**Ausgewählter Text**:
=-=-=
Bericht von Gerhard Zbinden

12. Juli 2019

 

Die Aufführung ist sehr empfehlenswert!

 

Herzlichen Dank an Tom Volkers für diese sehr Karl May nahe Version vom Ölprinz. Das war eine Wohltat gegenüber der Version von Winnetou II im letzten Jahr mit der rührseligen Geschichte von Ribanna (doch diese Glorifizierung, wird bei praktisch jeder Bühne und wurde auch im 60er Jahre Film leider gemacht).

Diesmal wurde praktisch jede Szene aus dem Ölprinzen verwendet. Zwar wurden da auch gewisse Änderungen mit dem Personal gemacht (Szene Riesenochsenfrosch mit Kantor Hampel statt Hobble Frank). Aber dies ist absolut legitim und stört nicht. Erfreulich, dass der Hobble-Frank und die Tante Droll in den Kostümen von Shatterhand und Winnetou auftreten durften, genau wie in der Buchvorlage! Die Schauspieler konnten die meisten in diesem Jahr überzeugen. Auch wurden diesmal nicht total unnötige Figuren in die Story eingefügt und die zusätzlichen Kinderrollen waren sehr erfrischend. Bei den Kampfszenen ist, wenn man mit anderen Bühnen vergleicht noch Luft nach oben, aber sicherlich besser als letztes Jahr.

Zu Tom Volkers als Winnetou kann man sagen, dass er seine Rolle gut und routiniert spielte, jedoch ist er für meinen Geschmack etwas über seinem Zenit angelangt. Ein Winnetou, der zwar versucht ohne Steigbügel aufs Pferd zu steigen ist zwar wunderbar, aber es wirkt etwas beschämend, wenn er mit viel Mühe sich aufs Pferd ziehen muss. Da lob ich mir Matthias M. von Dasing oder Michael Berndt-Cananá in Rathen, bei denen es aussieht, wie man es sich von einem Indianer vorstellt. Drum bitte auf solches Aufsteigen verzichten oder einem jüngeren Winnetou Platz machen. Richard Bucher als Old Shatterhand zeigte sich wohltuend charmant, sympathisch und zurückhaltend (nicht wie der besserwisserische Shatterhand in den Büchern). Dass Richard Bucher vor dieser Rolle erst zweimal auf einem Pferd gesessen ist, fällt nicht auf und gebührt grossen Respekt vor seiner Leistung.
=-=-=
**Aufgabe**:
Schreib aus dem Bericht über die Ölprinz-Aufführung die Passage von „Zu Tom Volkers“ bis einschließlich „vor seiner Leistung.“ wortgetreu ab.

**Datenzeilen**:
=-=-=
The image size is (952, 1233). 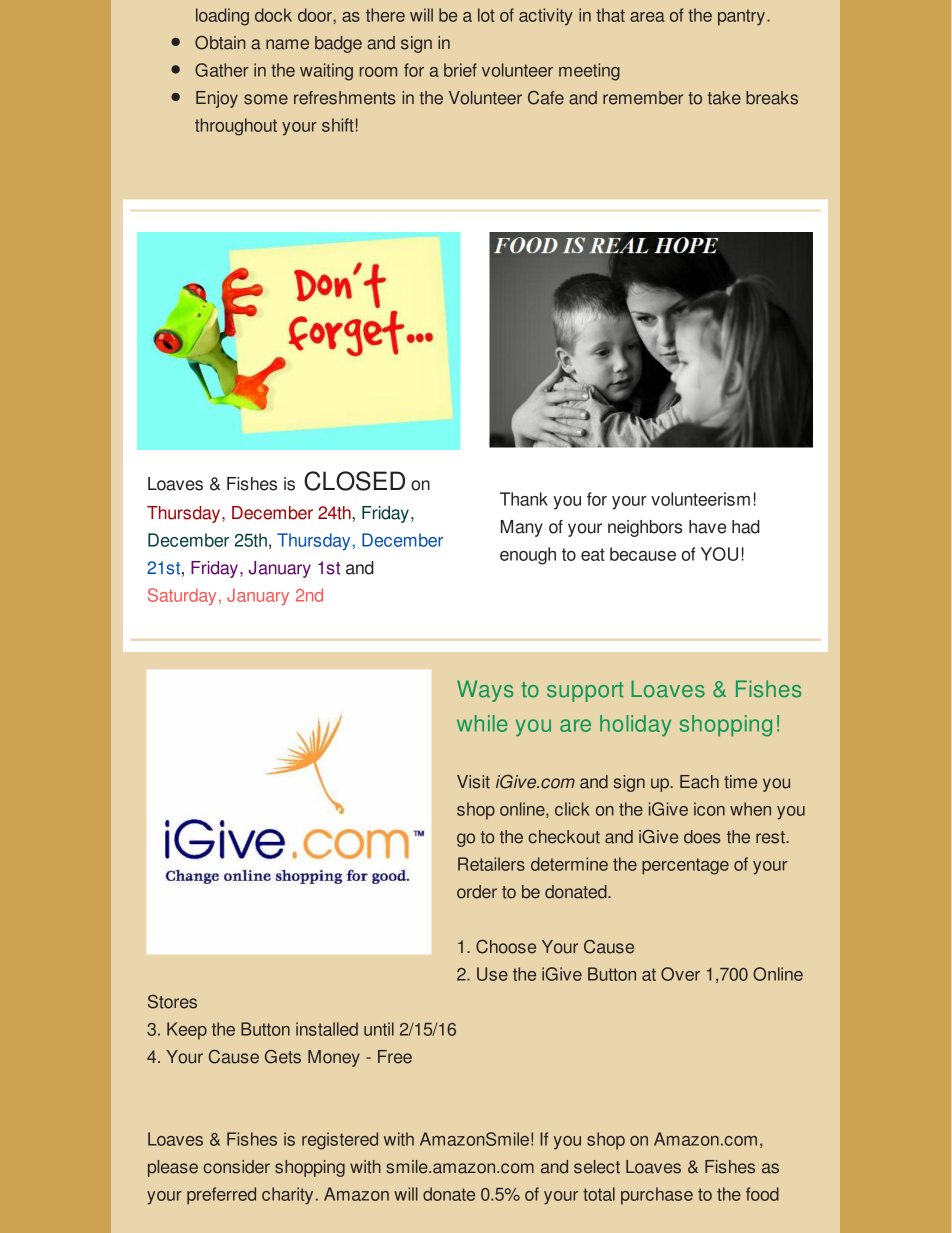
=-=-=
**Antwort**:
Zu Tom Volkers als Winnetou kann man sagen, dass er seine Rolle gut und routiniert spielte, jedoch ist er für meinen Geschmack etwas über seinem Zenit angelangt. Ein Winnetou, der zwar versucht ohne Steigbügel aufs Pferd zu steigen ist zwar wunderbar, aber es wirkt etwas beschämend, wenn er mit viel Mühe sich aufs Pferd ziehen muss. Da lob ich mir Matthias M. von Dasing oder Michael Berndt-Cananá in Rathen, bei denen es aussieht, wie man es sich von einem Indianer vorstellt. Drum bitte auf solches Aufsteigen verzichten oder einem jüngeren Winnetou Platz machen. Richard Bucher als Old Shatterhand zeigte sich wohltuend charmant, sympathisch und zurückhaltend (nicht wie der besserwisserische Shatterhand in den Büchern). Dass Richard Bucher vor dieser Rolle erst zweimal auf einem Pferd gesessen ist, fällt nicht auf und gebührt grossen Respekt vor seiner Leistung.